Drugs can easily get into breast milk. Be careful!
How do blood proteins affect distribution?
The binding of drugs to proteins (such as albumin) will reduce their bioavailability.
How does fluid composition affect distribution?
Neonates and small children have higher fluid composition than older people, and hydrophilic drugs stay in that water longer (higher volume of distribution, needing a larger dose)
Describe half life.
The time it takes for a drug to be reduced by 50% in the blood. Not dose dependent.
What variables affect clearance?
Age - metabolism differences.
Gender - metabolism such as women and alcohol
Interacting Meds - competition
Ethnicity/Genetics/Heredity - difference in enzymes and metabolism
Health - liver diseases, renal diseases, CHF
How many half lives does it take to clear a drug?
3-5
Define therapeutic window/index?
The concentration range at which the drug is safe and effective, while not reaching toxic levels.

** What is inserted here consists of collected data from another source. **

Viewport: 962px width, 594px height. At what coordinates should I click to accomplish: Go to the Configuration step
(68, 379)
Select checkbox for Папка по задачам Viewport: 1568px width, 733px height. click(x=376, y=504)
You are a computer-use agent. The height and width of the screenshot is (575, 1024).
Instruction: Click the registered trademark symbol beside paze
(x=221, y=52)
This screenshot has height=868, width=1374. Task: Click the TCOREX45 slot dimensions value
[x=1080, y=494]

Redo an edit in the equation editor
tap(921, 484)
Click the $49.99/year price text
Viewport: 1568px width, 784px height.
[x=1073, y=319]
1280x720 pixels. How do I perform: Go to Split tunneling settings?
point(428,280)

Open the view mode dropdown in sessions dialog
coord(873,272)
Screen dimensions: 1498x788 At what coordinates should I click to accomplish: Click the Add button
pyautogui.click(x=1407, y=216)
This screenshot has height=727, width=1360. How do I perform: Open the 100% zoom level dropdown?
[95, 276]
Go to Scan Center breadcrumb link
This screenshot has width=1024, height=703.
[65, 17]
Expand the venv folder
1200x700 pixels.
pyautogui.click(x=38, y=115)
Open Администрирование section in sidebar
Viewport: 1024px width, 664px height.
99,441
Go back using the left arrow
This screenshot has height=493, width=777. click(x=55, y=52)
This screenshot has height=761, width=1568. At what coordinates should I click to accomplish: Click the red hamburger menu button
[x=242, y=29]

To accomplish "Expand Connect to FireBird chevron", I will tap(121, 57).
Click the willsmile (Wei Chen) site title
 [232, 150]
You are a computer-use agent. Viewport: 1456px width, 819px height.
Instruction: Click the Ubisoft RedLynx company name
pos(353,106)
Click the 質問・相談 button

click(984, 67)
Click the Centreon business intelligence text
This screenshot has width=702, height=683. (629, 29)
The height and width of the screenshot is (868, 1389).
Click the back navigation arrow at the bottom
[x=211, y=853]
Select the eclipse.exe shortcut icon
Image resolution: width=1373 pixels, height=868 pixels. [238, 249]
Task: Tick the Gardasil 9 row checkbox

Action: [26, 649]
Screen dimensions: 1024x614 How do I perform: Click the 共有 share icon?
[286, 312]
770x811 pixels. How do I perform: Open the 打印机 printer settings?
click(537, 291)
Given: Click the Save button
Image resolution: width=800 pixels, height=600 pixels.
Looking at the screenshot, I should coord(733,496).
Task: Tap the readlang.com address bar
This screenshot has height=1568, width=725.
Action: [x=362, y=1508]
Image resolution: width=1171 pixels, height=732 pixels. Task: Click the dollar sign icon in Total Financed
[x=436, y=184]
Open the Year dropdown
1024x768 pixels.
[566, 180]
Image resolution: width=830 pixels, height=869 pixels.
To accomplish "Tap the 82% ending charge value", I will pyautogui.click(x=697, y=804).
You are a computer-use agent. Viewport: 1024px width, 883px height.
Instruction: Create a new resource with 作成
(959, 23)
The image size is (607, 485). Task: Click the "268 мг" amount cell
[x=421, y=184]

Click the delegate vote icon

Describe minimal effective concentration.
The minimal amount of drug in the serum to elicit the desired effects.
Describe the maximal safe concentration.
The maximum level of drug serum concentration before toxicity occurs.
Describe toxicity.
Serious or unexpected adverse drug reactions that typically happen above the maximum safe concentration.
Describe duration of action.
The length of time that a drug will have a pharmalogical affect.
Describe steady state.
The point at which drug input equals drug output.
How many half lives does it take to reach steady state?
5
Describe onset of action.
The point at which blood levels reach the therapeutic range.
Describe adverse drug reactions (ADRs).
An umbrella term to describe a variety of effects not desirable from the drug.
Describe an adverse effect, or side effect.
An undesired effect from a drug, usually dose dependent and depends on the mechanism of action. Related to how the drug works.
Describe an exaggerated effect.
When a drugs effects exceed what is desired. Example: BP meds bottoming out your blood pressure.
Describe an allergic reaction.
An immune response, antibodies are produced, includes drug class.
Describe anaphylactic shock.
Life threatening allergic reaction.
Describe a pseudo-allergic drug response.
These resemble an allergic response, but no antibodies are released. Histamines are released.
Describe an intollerance.
An ADR that bothers the patient enough that the drugs usefulness is not desired.
Describe linear kinetics.
Changes in dosage will result in proportional serum levels. True for most drugs.
Describe Michaelis-Menten kinetics.
Dosage passes saturation and no longer proportionally affects serum levels. Very hard to deal with, but is less common.
What are examples of high risk drugs?
Drugs with narrow therapeutic windows
Lots of side effects
Lots of allergic reactions
Who might be a high risk patient?
Neonates
Elderly
Malnourished
Diseases: Uncontrolled Diabetes, Epilepsy, Liver disease, heart disease, arrhythmias, co-morbidity
Describe a high risk patient.
A patient who would be least likely to tolerate an ADR or loss of efficacy.
What is the receptor theory?
The idea that a drug produces an effect by combining with a molecular constituent.
What is an agonist?
A drug that mimics a natural compound by binding with a receptor and stimulating a cellular response.
What is an antagonist?
A drug that binds with a receptor, blocking it and preventing cellular stimulation.
Describe affinity.
It is the strength of attraction between a drug and a receptor, measuring the tightness of its bond. A higher affinity would more likely result in a response.
Describe selectivity.
Refers to the degree to which a drug acts on a site as opposed to all other possible sites. Usually, the more selective, the less adverse responses.